_SOURCE EXCERPT_:
::::::::
In the many scopes of environmental engineering, the new methods of the processes which can eliminate or limit use of chemical reagents are being researched [1,2]. One of the possible solutions in this range is the ultrasonic field energy application [3,4,5].

A common trend in the selection of technologies to be used in environmental engineering is, in addition to efficiency and economic effects, also ecological considerations. Limiting the amount of chemical reagents is the main factor in reducing the costs of running processes. Replacing them with other physical methods, with the appropriate selection of process parameters, may have an impact on economic efficiency and the environment [6,7]. For example, an overdose of polymers can cause excessive levels of polymers in the water during drainage, affecting the environment. The residual polymers in dewatered sludge cakes may pose a long-term risk to the surrounding environment, especially when the sludge cakes are subject to landfill as the final disposal [8]. European regulations management methods involving storage are now being replaced by methods leading to waste stabilization and safe recycling. Their aim is, amongst other things, to promote pro-ecological management of sewage sludge [9]. According to this trend, a methodology is being searched for within numerous areas, such as water and wastewater treatment and sludge management, which will enable the elimination or reduction of the amount of chemical reagents used.
::::::::
_GOAL 1_:
Restate the paragraph of the environmental engineering passage that begins "A common trend in the selection of technologies" as a short bulleted list that keeps its main facts.
_GOAL 2_:
Write a continuation of the environmental engineering passage, beginning directly after its final sentence.
The listing placed after the environmental engineering passage is not needed for any of the work here.

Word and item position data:
::::::::
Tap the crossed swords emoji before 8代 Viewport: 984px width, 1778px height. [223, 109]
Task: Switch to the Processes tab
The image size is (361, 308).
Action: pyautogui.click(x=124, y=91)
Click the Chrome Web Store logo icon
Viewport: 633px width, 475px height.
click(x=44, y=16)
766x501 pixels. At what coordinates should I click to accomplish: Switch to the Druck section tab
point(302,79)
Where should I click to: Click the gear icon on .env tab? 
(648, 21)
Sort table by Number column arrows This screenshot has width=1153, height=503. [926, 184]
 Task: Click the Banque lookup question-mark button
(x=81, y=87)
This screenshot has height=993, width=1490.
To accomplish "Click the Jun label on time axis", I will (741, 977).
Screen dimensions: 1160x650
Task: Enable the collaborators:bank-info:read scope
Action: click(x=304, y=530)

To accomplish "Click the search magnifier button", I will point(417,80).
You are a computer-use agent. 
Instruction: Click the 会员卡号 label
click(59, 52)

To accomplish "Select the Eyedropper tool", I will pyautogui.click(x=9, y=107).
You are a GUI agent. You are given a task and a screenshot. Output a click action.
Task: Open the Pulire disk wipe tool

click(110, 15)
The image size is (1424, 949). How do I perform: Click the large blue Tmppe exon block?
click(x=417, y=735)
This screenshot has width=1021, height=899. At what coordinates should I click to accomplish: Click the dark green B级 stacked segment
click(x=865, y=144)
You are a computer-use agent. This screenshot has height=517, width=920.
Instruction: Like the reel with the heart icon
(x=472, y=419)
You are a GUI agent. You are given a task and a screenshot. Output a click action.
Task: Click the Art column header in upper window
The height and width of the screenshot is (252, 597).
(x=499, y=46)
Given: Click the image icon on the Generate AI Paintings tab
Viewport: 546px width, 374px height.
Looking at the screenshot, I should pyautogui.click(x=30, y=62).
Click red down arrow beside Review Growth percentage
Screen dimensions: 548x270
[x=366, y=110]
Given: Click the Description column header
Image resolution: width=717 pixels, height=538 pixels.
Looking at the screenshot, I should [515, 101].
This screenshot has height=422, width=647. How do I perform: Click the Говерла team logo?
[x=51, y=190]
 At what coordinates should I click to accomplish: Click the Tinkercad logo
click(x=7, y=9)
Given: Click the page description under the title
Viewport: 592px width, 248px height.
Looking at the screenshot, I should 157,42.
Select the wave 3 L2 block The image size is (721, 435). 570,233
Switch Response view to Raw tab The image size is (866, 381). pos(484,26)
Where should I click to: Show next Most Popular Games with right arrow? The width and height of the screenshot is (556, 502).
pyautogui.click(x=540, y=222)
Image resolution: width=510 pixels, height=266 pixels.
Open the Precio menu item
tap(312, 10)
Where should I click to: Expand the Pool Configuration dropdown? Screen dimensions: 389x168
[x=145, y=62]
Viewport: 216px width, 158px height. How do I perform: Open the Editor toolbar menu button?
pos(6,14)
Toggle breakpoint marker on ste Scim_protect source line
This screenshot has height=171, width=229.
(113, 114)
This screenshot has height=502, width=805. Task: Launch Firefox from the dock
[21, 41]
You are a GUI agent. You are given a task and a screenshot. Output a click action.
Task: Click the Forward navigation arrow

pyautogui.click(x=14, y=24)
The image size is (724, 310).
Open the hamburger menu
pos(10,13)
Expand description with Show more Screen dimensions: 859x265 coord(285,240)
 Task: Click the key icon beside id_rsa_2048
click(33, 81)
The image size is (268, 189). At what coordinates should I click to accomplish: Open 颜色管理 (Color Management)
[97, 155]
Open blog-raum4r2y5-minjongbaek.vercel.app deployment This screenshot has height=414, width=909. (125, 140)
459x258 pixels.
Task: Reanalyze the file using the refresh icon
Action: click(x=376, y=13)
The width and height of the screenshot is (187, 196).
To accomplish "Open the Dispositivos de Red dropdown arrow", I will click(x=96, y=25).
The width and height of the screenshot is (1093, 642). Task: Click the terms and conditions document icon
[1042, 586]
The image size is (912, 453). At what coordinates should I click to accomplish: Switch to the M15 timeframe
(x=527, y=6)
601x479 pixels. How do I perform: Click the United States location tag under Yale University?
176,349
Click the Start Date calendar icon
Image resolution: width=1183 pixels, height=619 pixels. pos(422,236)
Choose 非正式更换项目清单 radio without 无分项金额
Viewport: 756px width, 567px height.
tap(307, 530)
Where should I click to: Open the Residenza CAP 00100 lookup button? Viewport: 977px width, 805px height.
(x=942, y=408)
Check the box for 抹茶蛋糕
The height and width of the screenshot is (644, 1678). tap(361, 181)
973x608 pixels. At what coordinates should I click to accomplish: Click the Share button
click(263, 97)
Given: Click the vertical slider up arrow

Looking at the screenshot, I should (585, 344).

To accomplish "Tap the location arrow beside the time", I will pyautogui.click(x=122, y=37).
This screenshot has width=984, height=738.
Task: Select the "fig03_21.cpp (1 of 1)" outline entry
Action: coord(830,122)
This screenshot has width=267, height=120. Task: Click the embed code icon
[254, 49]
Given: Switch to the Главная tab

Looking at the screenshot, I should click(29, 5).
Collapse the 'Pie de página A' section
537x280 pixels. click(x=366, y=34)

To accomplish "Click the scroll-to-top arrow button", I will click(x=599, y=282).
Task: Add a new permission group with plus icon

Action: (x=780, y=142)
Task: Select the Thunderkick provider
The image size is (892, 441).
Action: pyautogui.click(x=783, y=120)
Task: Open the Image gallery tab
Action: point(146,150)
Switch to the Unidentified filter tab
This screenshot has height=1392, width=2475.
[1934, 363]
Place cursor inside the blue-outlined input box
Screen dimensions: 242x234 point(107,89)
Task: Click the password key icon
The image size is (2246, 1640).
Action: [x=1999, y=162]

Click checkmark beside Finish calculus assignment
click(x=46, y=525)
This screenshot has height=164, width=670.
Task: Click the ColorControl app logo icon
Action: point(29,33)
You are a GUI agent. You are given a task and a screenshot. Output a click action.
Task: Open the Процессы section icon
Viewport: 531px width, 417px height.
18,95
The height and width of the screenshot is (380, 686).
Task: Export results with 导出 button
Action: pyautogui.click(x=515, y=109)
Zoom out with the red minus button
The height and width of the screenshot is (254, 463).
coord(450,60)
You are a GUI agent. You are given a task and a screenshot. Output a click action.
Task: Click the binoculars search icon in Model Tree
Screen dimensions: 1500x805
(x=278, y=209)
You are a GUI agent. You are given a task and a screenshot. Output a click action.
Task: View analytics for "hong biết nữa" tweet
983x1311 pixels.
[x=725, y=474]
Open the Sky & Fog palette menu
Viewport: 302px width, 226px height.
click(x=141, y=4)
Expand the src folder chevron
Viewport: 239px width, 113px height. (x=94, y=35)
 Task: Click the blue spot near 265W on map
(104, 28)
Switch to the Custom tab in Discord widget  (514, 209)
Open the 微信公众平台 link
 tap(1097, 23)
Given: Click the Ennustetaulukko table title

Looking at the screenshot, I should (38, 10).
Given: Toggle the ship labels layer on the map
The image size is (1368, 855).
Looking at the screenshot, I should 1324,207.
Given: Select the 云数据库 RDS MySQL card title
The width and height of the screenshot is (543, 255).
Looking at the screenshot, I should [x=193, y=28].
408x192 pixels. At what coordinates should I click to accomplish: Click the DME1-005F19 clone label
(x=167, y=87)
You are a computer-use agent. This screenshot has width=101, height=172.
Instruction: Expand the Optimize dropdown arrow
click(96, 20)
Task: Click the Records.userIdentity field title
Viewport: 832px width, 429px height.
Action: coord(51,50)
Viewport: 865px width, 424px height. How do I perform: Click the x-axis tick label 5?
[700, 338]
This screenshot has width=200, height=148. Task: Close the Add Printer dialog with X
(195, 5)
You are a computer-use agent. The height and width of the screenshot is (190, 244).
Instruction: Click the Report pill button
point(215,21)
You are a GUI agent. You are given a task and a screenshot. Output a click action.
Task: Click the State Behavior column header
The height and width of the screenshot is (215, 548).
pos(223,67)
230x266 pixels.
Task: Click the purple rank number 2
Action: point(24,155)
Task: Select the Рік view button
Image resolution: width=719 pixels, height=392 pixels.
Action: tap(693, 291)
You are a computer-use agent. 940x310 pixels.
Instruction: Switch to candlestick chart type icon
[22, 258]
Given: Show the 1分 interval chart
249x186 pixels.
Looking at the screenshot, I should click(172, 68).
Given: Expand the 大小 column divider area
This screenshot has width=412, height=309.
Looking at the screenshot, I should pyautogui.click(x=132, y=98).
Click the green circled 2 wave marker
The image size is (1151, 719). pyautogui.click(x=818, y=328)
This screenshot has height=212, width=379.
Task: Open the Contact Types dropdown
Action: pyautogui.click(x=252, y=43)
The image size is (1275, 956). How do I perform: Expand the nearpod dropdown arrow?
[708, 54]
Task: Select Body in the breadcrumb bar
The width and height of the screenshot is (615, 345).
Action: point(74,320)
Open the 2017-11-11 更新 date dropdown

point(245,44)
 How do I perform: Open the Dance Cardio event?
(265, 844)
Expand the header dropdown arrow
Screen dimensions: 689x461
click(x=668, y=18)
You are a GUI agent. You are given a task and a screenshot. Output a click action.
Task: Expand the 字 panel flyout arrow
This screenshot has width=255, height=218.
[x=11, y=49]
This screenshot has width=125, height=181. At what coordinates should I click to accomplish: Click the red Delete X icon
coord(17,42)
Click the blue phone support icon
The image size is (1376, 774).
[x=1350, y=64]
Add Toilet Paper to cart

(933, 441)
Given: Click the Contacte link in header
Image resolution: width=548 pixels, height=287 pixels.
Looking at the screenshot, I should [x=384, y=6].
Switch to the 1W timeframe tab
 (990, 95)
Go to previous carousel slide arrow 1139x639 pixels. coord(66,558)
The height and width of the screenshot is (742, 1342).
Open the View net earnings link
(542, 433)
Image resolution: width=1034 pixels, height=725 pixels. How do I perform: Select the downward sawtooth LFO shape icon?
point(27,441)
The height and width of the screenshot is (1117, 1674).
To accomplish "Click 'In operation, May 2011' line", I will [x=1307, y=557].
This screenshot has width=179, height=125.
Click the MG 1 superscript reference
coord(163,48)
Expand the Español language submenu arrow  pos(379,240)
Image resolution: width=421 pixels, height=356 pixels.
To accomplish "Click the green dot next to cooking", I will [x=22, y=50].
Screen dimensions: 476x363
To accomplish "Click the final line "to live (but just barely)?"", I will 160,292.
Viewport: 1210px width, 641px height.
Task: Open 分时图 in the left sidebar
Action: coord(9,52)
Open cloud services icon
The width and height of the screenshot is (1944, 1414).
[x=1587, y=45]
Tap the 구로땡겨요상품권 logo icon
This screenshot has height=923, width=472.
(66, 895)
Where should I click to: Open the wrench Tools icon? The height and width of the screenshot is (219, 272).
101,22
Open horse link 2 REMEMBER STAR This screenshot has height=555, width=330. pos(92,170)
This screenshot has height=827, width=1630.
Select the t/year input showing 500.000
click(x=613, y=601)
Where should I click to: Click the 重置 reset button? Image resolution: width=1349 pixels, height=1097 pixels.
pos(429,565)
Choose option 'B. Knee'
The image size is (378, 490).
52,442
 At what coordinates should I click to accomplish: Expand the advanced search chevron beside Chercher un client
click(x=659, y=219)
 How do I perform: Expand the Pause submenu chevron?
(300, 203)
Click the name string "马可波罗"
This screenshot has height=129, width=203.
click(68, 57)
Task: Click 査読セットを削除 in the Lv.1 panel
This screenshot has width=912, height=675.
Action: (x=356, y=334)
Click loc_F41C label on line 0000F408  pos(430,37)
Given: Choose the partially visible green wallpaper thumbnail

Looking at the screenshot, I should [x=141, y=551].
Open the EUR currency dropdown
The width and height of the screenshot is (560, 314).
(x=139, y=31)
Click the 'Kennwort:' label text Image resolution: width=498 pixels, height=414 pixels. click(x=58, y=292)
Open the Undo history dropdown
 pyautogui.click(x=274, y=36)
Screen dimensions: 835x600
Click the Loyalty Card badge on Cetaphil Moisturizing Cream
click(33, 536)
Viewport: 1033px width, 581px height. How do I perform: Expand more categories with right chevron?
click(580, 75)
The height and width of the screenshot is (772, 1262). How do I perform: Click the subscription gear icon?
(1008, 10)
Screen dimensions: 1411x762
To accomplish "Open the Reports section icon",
::::::::
_EXERCISE ANSWER 1_:
- Besides efficiency and economic effects, technology selection in environmental engineering increasingly weighs ecological considerations.
- Limiting chemical reagents is the main factor in reducing process running costs.
- Replacing reagents with physical methods, with suitable process parameters, may benefit both economic efficiency and the environment.
- An overdose of polymers can leave excessive polymer levels in water during drainage.
- Residual polymers in dewatered sludge cakes may pose a long-term environmental risk, especially when the cakes are landfilled.
- European regulations are replacing storage-based management with waste stabilization and safe recycling, partly to promote pro-ecological sewage sludge management.
- In line with this trend, water and wastewater treatment and sludge management are seeking methods that eliminate or reduce chemical reagent use.

_EXERCISE ANSWER 2_:
Chemical compounds used at present as agents for sludge preparation prior to dewatering can penetrate to water and soil, leading to the pollution of the environment. The possibility of reducing the dose of chemical reagents can be achieved, for example, by combining both methods of sewage sludge preparation (chemical and physical) [10]. Research in this field is focused chiefly on the evaluation of the possibilities of using agents for this purpose, which would be physical in character [11,12,13,14,15,16,17].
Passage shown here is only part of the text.